● TASK BRIEF: Count the lines in the data below that contain the string "pyautogui". Reply with the number only.

● ENTRIES PROVIDED:
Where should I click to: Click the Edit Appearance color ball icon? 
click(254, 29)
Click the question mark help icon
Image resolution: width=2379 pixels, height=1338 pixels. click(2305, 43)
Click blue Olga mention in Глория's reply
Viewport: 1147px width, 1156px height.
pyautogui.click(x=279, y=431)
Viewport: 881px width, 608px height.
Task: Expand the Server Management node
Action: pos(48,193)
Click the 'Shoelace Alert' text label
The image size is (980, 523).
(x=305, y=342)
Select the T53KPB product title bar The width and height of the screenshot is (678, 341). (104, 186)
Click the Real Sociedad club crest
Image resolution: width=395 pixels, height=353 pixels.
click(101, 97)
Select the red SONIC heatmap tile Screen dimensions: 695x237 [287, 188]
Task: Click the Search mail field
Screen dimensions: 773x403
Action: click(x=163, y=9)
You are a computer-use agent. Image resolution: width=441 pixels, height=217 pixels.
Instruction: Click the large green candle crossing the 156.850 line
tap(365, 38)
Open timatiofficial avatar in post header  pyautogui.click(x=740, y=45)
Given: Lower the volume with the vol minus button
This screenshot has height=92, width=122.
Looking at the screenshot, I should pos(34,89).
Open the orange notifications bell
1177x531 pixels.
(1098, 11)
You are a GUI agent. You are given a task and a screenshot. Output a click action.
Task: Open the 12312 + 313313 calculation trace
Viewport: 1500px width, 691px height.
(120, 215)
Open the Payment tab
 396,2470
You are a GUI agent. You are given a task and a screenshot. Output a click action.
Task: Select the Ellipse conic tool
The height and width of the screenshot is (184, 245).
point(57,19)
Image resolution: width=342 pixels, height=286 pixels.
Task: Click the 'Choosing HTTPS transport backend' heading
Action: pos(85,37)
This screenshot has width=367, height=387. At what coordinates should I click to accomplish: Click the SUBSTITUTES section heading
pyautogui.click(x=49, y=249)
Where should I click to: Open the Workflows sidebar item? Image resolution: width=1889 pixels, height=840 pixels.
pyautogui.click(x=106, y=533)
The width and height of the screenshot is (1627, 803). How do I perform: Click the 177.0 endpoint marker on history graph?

● EXERCISE RESULT: 4